§ WORK INSTRUCTION
An exact copy of the lines from the one containing "Click the DoVi L1 PLOT title" through the end of the material is all that is wanted; transcribe only those.

§ TASK MATERIAL
--------

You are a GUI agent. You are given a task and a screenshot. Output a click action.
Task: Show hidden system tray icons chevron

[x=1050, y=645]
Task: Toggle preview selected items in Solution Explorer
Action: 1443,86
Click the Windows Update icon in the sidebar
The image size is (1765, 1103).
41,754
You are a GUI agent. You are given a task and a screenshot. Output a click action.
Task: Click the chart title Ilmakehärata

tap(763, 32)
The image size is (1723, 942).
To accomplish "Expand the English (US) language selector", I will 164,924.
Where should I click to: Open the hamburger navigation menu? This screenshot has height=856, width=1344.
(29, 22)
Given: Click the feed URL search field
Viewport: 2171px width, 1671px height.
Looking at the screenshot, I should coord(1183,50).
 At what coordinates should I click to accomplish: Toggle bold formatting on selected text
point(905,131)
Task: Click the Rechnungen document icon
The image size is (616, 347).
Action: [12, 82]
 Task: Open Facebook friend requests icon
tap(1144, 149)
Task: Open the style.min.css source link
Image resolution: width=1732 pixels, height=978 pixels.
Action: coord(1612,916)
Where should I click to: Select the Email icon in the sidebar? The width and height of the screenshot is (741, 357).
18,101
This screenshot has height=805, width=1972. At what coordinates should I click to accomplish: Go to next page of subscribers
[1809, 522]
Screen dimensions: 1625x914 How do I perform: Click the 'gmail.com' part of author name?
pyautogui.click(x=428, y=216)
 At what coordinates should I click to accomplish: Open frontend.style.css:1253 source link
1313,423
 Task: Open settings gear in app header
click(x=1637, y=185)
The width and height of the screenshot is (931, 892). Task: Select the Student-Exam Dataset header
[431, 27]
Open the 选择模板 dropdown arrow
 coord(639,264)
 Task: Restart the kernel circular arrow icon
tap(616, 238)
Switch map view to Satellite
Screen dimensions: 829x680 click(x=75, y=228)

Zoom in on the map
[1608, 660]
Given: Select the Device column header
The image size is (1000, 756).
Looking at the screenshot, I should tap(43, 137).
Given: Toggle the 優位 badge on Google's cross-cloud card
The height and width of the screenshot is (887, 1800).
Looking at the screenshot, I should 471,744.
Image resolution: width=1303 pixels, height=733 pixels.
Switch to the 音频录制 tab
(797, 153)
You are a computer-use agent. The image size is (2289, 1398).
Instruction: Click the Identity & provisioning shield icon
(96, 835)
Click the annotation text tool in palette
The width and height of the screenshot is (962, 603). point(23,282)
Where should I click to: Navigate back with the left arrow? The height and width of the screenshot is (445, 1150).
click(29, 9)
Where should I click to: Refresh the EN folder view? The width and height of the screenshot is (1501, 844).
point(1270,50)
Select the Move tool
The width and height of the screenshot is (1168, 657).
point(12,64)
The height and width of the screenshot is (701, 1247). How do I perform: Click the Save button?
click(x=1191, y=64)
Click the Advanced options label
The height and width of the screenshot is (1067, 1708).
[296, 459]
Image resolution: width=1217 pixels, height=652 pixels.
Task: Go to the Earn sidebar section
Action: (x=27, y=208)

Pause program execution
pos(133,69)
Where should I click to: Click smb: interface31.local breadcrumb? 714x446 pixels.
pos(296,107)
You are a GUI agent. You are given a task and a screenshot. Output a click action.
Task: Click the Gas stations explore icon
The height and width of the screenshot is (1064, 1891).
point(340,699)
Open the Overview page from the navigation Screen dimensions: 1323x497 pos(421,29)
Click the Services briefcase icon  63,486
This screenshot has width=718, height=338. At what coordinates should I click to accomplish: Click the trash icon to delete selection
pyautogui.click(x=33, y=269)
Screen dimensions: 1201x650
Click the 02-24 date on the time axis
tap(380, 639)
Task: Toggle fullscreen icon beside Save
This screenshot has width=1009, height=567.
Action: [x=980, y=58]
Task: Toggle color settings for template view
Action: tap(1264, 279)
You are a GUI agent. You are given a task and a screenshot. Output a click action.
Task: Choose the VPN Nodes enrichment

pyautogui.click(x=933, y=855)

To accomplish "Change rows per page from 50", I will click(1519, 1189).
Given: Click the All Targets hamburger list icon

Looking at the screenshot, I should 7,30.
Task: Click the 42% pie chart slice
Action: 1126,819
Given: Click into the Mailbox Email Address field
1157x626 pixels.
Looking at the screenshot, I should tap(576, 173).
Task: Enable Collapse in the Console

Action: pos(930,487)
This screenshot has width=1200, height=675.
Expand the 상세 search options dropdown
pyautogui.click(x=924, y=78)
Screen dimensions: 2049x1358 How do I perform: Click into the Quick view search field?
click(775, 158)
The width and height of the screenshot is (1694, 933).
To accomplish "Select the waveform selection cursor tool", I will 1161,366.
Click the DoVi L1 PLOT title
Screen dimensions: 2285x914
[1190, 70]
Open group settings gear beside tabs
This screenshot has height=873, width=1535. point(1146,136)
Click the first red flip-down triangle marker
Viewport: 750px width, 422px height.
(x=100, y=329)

--------

§ ANSWER TO THIS TASK
Click the DoVi L1 PLOT title
Screen dimensions: 2285x914
[1190, 70]
Open group settings gear beside tabs
This screenshot has height=873, width=1535. point(1146,136)
Click the first red flip-down triangle marker
Viewport: 750px width, 422px height.
(x=100, y=329)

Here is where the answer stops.